You recommend ranking law school faculties by Google Scholar citation count. Why do you think this is generally a better option than The Leither Score and other impact measurement systems?
GL: I don’t know if Google Scholar is better than the Leiter score, but it does have some significant advantages. Google Scholar picks up citations in social science journals and books, whereas the Leiter score reflects only citations in the journals and law reviews database of Westlaw. Also, once a faculty member sets up a profile, Google Scholar automatically calculates citations and adds recently published articles. It is easy to track citations over time. The Leiter method requires manual searches and a lot of labor to weed out false positives. A Google Scholar citation count is completely transparent; anyone can verify it easily. A Leiter count is more opaque.
What is needed for Google Scholar citation counts to be effectively employed as a metric for the impact of legal scholarship?

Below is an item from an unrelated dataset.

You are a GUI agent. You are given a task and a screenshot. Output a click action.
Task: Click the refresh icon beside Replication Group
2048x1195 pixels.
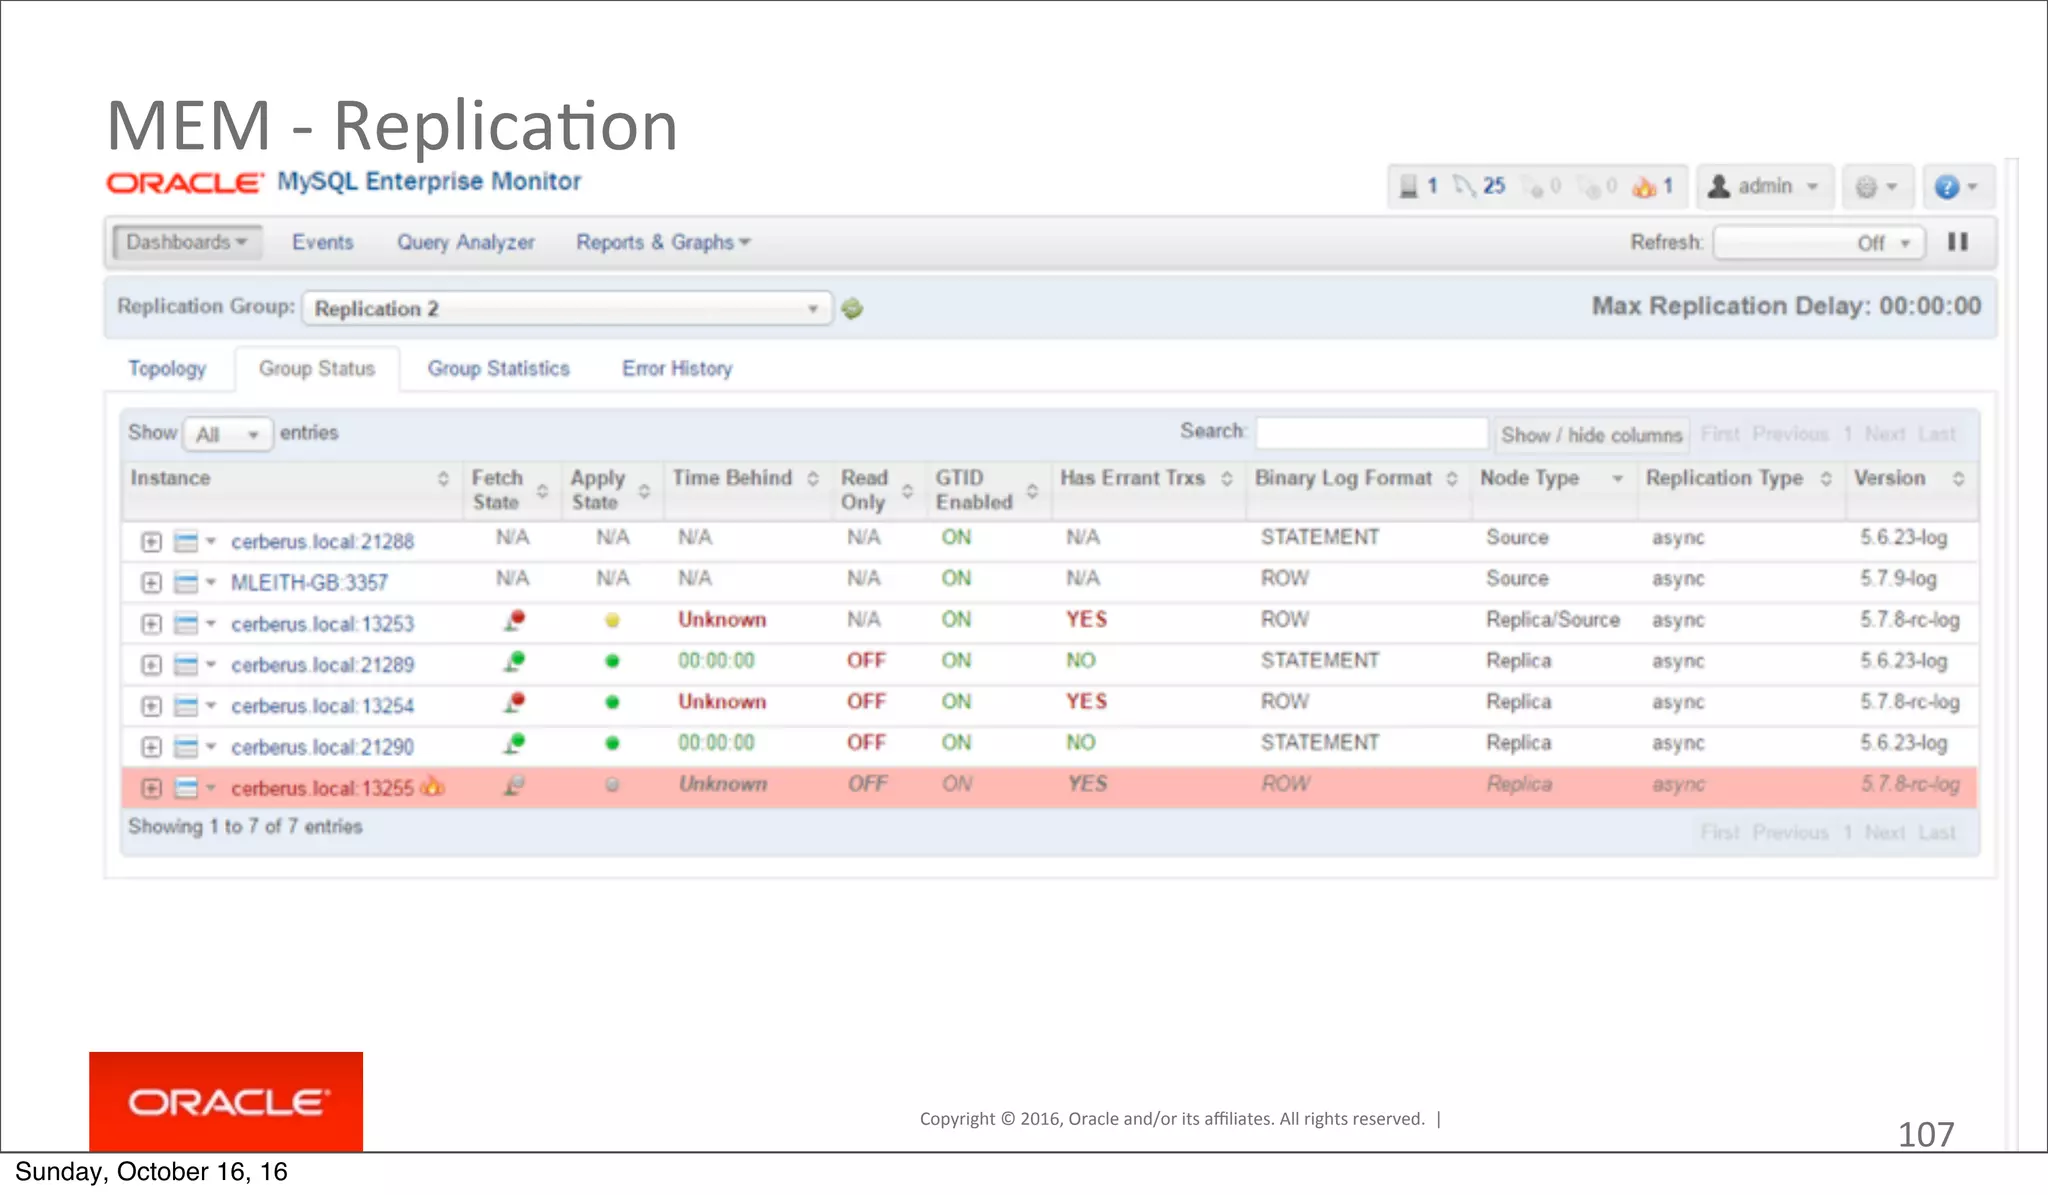coord(852,309)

GL: A librarian at each law school should set up a Google Scholar profile for his or her school that includes the tenured faculty. Setting up the profile is easy and only takes a few hours. I explain the steps in my article, “Measuring Scholarly Impact: A Guide for Law School Administrators and Legal Scholars,” 165 U. Pa. L. Rev. Online 165 (2017). Once the profile is created, the librarian will need to spend a little time each year to make sure the faculty list is updated. If all of the research-oriented law schools created a Google Scholar profile, we would have a wealth of information that would facilitate research on the impact of legal scholarship.
In your article, you discuss the possibility of field bias in citation counts. What steps should law schools take to avoid field bias in citations when comparing faculty at the individual and group level?
GL: Scholars who write in high-citation fields like constitutional law are more likely to be cited than those who write in low-citation fields like family law or tax law. In comparing law schools, field bias may not be that important since most law schools have faculty across the various sub-disciplines. But in assessing individual faculty, field bias is significant. You wouldn’t want to compare a family law scholar to a con law scholar. To compare apples to apples, a dean should assess a family law scholar by comparing his or her citation count to those of other family law scholars.
GL: I haven’t conducted a survey, so I can’t say for certain. SSRN downloads receive a lot of attention. Periodically, Greg Sisk ranks the top third of law schools based on Leiter score, and his ranking receives a lot of attention. That said, I’m not sure that many law schools incorporate quantitative metrics into important decisions like lateral hiring. Journal placement still looms large. In my view, that’s unfortunate.